* **SOURCE EXTRACT**:

-*-

Brazilian investment management firm

Gávea Investimentos is a Brazilian investment management firm, founded in 2003 by Arminio Fraga and Luiz Henrique Fraga. Based in Rio de Janeiro, the firm focuses on emerging markets and operates two main business areas: hedge funds and private equity. As of 2025, Gávea manages approximately US$3 billion in assets under management and has US$5.4 billion in committed capital for private equity investments.

== History ==
Gávea Investimentos was founded in August 2003 by Arminio Fraga, former president of the Central Bank of Brazil, and Luiz Henrique Fraga. The firm launched its first two investment products in August 2003.

During its first seven years, Gávea developed operations in both hedge fund strategies and private equity investments, with a focus on emerging markets. By 2010, the company was managing approximately $6 billion in hedge and private equity funds.

In November 2010, Gávea announced the sale of a majority stake to J.P. Morgan Asset Management, the asset management arm of JPMorgan Chase. The transaction created an alliance with Highbridge Capital Management, JPMorgan's alternative asset manager. The deal was valued at approximately $270 million and gave JPMorgan a 55% stake in the firm.

In 2016, Gávea's founders bought back the firm from JPMorgan, returning it to independent ownership.

== Operations ==
Gávea maintains offices in Rio de Janeiro and São Paulo, with approximately 150 employees as of 2025. The firm's headquarters are located at 1100 Av. Ataulfo de Paiva in Rio de Janeiro.

The Gávea Group comprises multiple entities:
- Gávea Investimentos - Main investment management firm
- Gávea Equity - Equity-focused investment entity
- Gávea DTVM - Securities distribution company

These entities are regulated by the Central Bank of Brazil, the Brazilian Securities and Exchange Commission (CVM), and the Brazilian Financial and Capital Markets Association (ANBIMA).

=== Hedge funds ===
Gávea's hedge fund business focuses on emerging markets with a global investment approach. The firm employs macro and micro analysis strategies. The hedge fund division has invested in over 25 countries.

As of 2025, the firm has adjusted its investment focus in response to market volatility. Gávea now prioritizes international and macroeconomic matters.

=== Private equity ===
The private equity division focuses on minority investments. As of 2025, Gávea has US$5.4 billion in committed capital for private equity investments, with 57 investments and 53 divestments completed.

Recent investments include participation in the acquisition of assets from Agrícola Veneto by Natural One in July 2024.

-*-

[Collected data entries]

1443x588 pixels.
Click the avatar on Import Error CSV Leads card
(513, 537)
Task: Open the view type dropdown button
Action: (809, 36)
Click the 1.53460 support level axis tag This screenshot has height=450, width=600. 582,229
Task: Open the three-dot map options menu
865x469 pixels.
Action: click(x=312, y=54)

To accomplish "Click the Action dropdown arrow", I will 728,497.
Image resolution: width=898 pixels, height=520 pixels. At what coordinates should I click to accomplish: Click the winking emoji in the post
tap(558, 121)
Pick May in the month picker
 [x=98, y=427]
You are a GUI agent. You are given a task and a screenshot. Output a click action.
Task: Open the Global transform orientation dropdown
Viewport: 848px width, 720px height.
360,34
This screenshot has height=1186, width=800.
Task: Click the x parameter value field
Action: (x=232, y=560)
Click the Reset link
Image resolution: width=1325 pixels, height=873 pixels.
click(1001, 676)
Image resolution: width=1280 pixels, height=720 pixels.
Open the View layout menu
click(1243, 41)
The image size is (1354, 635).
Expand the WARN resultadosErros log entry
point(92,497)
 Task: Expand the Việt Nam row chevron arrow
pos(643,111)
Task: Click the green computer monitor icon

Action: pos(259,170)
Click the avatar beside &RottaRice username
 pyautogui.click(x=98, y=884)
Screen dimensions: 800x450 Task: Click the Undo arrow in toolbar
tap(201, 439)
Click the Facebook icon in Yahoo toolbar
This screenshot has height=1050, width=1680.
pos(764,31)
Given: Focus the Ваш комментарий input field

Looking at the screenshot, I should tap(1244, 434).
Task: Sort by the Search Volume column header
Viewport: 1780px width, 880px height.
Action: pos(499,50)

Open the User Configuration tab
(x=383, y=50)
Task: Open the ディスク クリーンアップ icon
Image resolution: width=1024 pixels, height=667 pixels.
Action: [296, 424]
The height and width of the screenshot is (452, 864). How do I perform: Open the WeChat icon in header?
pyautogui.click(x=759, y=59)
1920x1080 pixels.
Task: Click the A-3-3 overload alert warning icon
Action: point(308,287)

-*-

* **TASK**:
Copy the passage on Gávea Investimentos word for word, from "Gávea Investimentos is" up to and including "in August 2003.".

* **ANSWER SECTION**:
Gávea Investimentos is a Brazilian investment management firm, founded in 2003 by Arminio Fraga and Luiz Henrique Fraga. Based in Rio de Janeiro, the firm focuses on emerging markets and operates two main business areas: hedge funds and private equity. As of 2025, Gávea manages approximately US$3 billion in assets under management and has US$5.4 billion in committed capital for private equity investments.

== History ==
Gávea Investimentos was founded in August 2003 by Arminio Fraga, former president of the Central Bank of Brazil, and Luiz Henrique Fraga. The firm launched its first two investment products in August 2003.